(Problem to work on) When you reach the records, transcribe all of them exactly.

Saved data entries

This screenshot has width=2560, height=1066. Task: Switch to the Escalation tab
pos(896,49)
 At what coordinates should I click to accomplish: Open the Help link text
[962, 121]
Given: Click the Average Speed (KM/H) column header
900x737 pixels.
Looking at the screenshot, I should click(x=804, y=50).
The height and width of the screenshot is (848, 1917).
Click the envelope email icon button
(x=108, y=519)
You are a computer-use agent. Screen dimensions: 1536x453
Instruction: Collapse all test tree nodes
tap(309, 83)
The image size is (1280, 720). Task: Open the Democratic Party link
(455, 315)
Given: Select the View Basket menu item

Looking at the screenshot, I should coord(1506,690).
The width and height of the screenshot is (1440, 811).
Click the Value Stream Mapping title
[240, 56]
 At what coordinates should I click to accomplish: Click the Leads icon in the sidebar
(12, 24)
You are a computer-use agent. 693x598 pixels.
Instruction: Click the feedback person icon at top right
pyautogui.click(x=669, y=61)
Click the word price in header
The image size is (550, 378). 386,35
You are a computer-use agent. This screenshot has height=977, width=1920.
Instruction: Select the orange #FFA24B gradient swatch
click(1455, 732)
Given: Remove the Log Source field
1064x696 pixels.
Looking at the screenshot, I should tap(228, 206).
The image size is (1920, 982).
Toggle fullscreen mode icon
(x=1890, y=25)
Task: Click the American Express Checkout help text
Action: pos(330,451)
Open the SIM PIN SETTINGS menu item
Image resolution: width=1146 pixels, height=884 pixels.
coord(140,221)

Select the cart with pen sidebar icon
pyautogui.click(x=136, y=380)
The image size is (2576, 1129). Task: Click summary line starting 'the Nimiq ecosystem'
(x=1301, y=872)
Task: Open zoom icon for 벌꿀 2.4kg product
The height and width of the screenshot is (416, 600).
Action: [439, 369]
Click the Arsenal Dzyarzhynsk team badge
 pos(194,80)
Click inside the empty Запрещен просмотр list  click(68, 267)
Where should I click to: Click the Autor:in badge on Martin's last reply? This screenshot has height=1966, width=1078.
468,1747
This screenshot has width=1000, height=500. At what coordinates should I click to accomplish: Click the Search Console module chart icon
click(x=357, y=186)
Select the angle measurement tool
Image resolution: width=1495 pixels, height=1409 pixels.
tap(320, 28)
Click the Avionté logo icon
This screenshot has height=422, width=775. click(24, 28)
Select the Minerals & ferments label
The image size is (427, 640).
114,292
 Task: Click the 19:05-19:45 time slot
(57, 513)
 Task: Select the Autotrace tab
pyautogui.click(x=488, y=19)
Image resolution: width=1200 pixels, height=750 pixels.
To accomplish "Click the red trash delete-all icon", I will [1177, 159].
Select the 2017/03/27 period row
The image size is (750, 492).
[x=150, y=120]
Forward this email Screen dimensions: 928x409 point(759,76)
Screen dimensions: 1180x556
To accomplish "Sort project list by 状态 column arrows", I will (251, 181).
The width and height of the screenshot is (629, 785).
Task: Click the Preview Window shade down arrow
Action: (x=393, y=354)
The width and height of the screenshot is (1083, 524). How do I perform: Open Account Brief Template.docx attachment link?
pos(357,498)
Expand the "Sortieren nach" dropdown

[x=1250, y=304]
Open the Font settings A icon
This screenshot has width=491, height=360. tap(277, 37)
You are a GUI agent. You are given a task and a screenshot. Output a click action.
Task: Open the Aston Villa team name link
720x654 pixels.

(Solution for this task)
This screenshot has width=2560, height=1066. Task: Switch to the Escalation tab
pos(896,49)
 At what coordinates should I click to accomplish: Open the Help link text
[962, 121]
Given: Click the Average Speed (KM/H) column header
900x737 pixels.
Looking at the screenshot, I should click(x=804, y=50).
The height and width of the screenshot is (848, 1917).
Click the envelope email icon button
(x=108, y=519)
You are a computer-use agent. Screen dimensions: 1536x453
Instruction: Collapse all test tree nodes
tap(309, 83)
The image size is (1280, 720). Task: Open the Democratic Party link
(455, 315)
Given: Select the View Basket menu item

Looking at the screenshot, I should coord(1506,690).
The width and height of the screenshot is (1440, 811).
Click the Value Stream Mapping title
[240, 56]
 At what coordinates should I click to accomplish: Click the Leads icon in the sidebar
(12, 24)
You are a computer-use agent. 693x598 pixels.
Instruction: Click the feedback person icon at top right
pyautogui.click(x=669, y=61)
Click the word price in header
The image size is (550, 378). 386,35
You are a computer-use agent. This screenshot has height=977, width=1920.
Instruction: Select the orange #FFA24B gradient swatch
click(1455, 732)
Given: Remove the Log Source field
1064x696 pixels.
Looking at the screenshot, I should tap(228, 206).
The image size is (1920, 982).
Toggle fullscreen mode icon
(x=1890, y=25)
Task: Click the American Express Checkout help text
Action: pos(330,451)
Open the SIM PIN SETTINGS menu item
Image resolution: width=1146 pixels, height=884 pixels.
coord(140,221)

Select the cart with pen sidebar icon
pyautogui.click(x=136, y=380)
The image size is (2576, 1129). Task: Click summary line starting 'the Nimiq ecosystem'
(x=1301, y=872)
Task: Open zoom icon for 벌꿀 2.4kg product
The height and width of the screenshot is (416, 600).
Action: [439, 369]
Click the Arsenal Dzyarzhynsk team badge
 pos(194,80)
Click inside the empty Запрещен просмотр list  click(68, 267)
Where should I click to: Click the Autor:in badge on Martin's last reply? This screenshot has height=1966, width=1078.
468,1747
This screenshot has width=1000, height=500. At what coordinates should I click to accomplish: Click the Search Console module chart icon
click(x=357, y=186)
Select the angle measurement tool
Image resolution: width=1495 pixels, height=1409 pixels.
tap(320, 28)
Click the Avionté logo icon
This screenshot has height=422, width=775. click(24, 28)
Select the Minerals & ferments label
The image size is (427, 640).
114,292
 Task: Click the 19:05-19:45 time slot
(57, 513)
 Task: Select the Autotrace tab
pyautogui.click(x=488, y=19)
Image resolution: width=1200 pixels, height=750 pixels.
To accomplish "Click the red trash delete-all icon", I will [1177, 159].
Select the 2017/03/27 period row
The image size is (750, 492).
[x=150, y=120]
Forward this email Screen dimensions: 928x409 point(759,76)
Screen dimensions: 1180x556
To accomplish "Sort project list by 状态 column arrows", I will (251, 181).
The width and height of the screenshot is (629, 785).
Task: Click the Preview Window shade down arrow
Action: (x=393, y=354)
The width and height of the screenshot is (1083, 524). How do I perform: Open Account Brief Template.docx attachment link?
pos(357,498)
Expand the "Sortieren nach" dropdown

[x=1250, y=304]
Open the Font settings A icon
This screenshot has width=491, height=360. tap(277, 37)
You are a GUI agent. You are given a task and a screenshot. Output a click action.
Task: Open the Aston Villa team name link
720x654 pixels.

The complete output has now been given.